▶ **Kurze Aufgabe 1**
Zieh aus der Auflistung jede Zeile heraus, in der das Wort "width" vorkommt. Achte dabei auf Groß- und Kleinschreibung.

::::::::

Interview / Scooterist

Die Subkultur rund um die berühmten Blechroller Vespa und Lambretta wird ehrlich, kritisch aber auch manchmal mit einem Augenzwinkern beschrieben.

 

Anbei mein Interview mit Herrn Lohmann, der die Szene der Rollerfahrer so zu sehen scheint, wie sie eben ist: Als eine Gruppe mit Werten aus "Gold" udn als ein Band der Zusammengehörigkeit, über Jahre oder gar Lebensabschnitte hinweg.

 

Melanie: Stammen Sie aus einer Familie mit Beziehung zu Rollern oder Restaurieren?

Herr Lohmann:

Weiß gar nicht wie ich das beantworten soll? Meine Eltern waren/sind nicht sehr technikaffin. Mein Vater war beruflich Textiler, dessen Beziehung zu Kraftfahrzeugen immer nutzungsorientiert war. Als ich 16 war gab es bei uns natürlich auch die Diskussion um ein Mopped (damals 80 cm³). Mein Vater stellte mich vor die Wahl einen Roller, den meine Eltern finanzierten oder eine 80ziger die ich selber finanzieren musste. Hintergrund war, dass mein Vater das Unfallrisiko bei Roller deutlich geringer einschätzte. Erwartungsgemäß habe ich mich wie die meisten 16 jährigen verhalten und wählte das Mopped. Nach etlichen Ferienjobs in der Fabrik, kaufte ich mir eine RG 80 Gamma. Roller fand ich ziemlich blöd. Oder mit den Worten eines 16 Jährigen: Der Coolnessfaktor war mit einem Roller nicht gegeben.

Aber!...

Das erste Fahrzeug meiner Eltern war 1955 (!) eine Lambretta. LD. Mein Vater ist sich zwar sicher, dass es eine Innocenti gewesen sei aber da beide sich auch sicher sind, die Lambretta hätte einen Elektrostarter gehabt, kann es nur ein NSU Lizenzbau der LD gewesen sein. Aufgrund der weltweiten hohen Nachfrage an Rollern in den Jahren des Wirtschaftswunders, vergaben die Italiener Lizenzen in andere Länder. So auch Vespa (z. B. Hoffmann Werke Augsburg). Die NSU Lambretta war damals schon mit einem „Starter/Generator“ der sog. Dynastart ausgerüstet.

 

Melanie: Seit wann sammeln Sie intensiv?

Herr Lohmann:

Ich sammle gar nicht. Aber seit ca. 8 Jahren beschäftige ich mich ernsthaft mit dem Thema „Blechroller“. Es gibt eine ziemlich aktive Szene in Deutschland. Man kennt sich, trifft sich und feiert zusammen. Es geht auch mehr um das Ganze. Wer setzt sich schon freiwillig auf ein Fahrzeug was nicht fährt und schon gar nicht bremst. Die müssen alle einen Knall haben. Sind auch immer schöne Veranstaltungen vom einfachen Treffen mit einen Nothern Soul Allnighter, legendäre Auftaktveranstaltungen wie Stockach bis hin zur aktiven Rennszene (ESC). Daneben gibt es auch Roller ;--) vom Mod bis zum Kutteträger ist auch alles vertreten.

::::::::

▶ **Kurze Aufgabe 2**
Beantworte diese Fragen zum Interview:
(a) Welches Mopped kaufte sich Herr Lohmann nach seinen Ferienjobs in der Fabrik?
(b) In welchem Jahr hatten seine Eltern ihr erstes Fahrzeug?
(c) Seit wie vielen Jahren beschäftigt er sich ernsthaft mit dem Thema „Blechroller“?

▶ **Einträge**

::::::::

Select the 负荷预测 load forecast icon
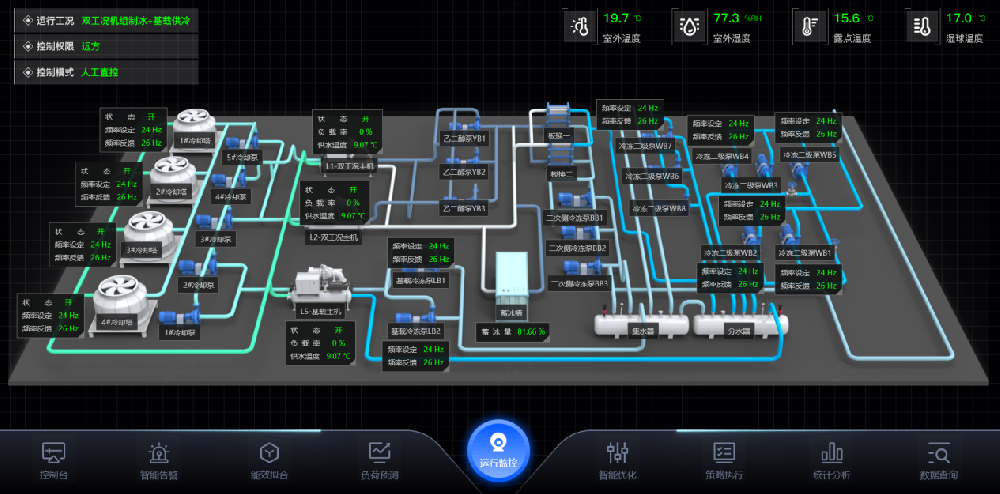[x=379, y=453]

::::::::

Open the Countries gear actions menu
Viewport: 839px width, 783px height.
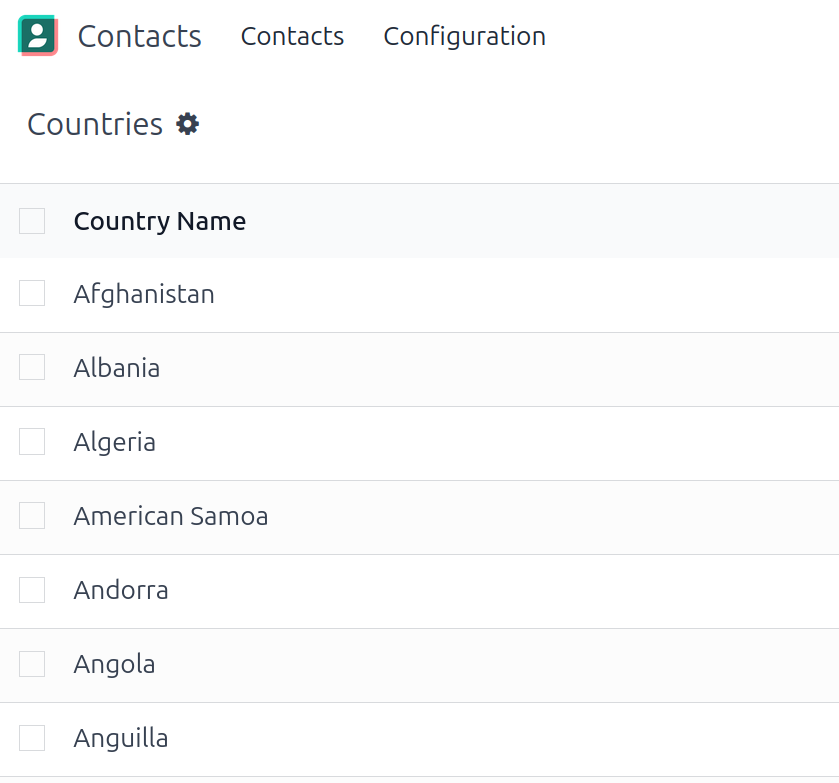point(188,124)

::::::::

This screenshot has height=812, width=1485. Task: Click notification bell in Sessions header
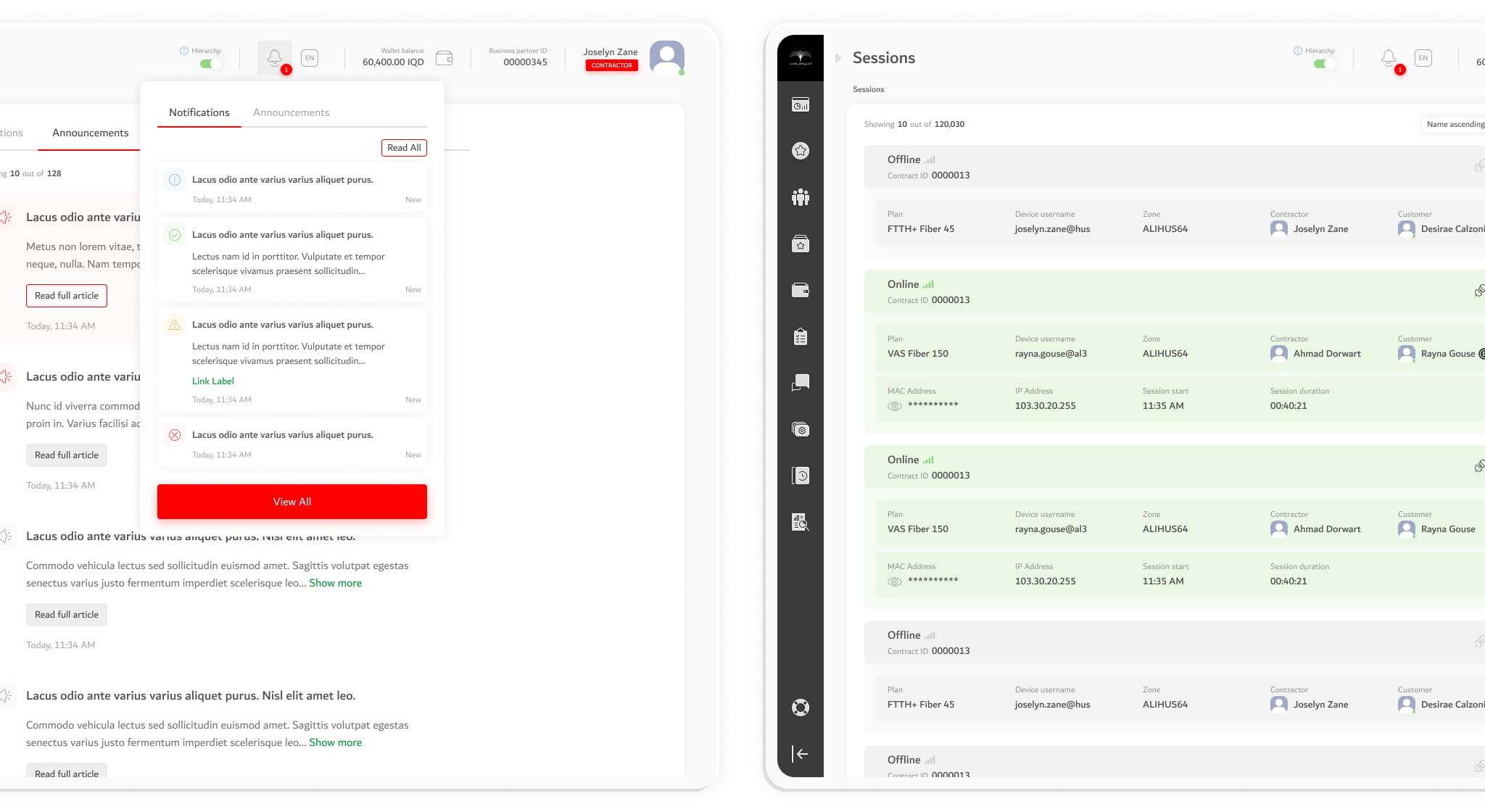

::::::::

▶ **Ergebnis 1**
Viewport: 839px width, 783px height.
This screenshot has height=812, width=1485. Task: Click notification bell in Sessions header

▶ **Ergebnis 2**
(a) Eine RG 80 Gamma.
(b) 1955.
(c) Seit ca. 8 Jahren.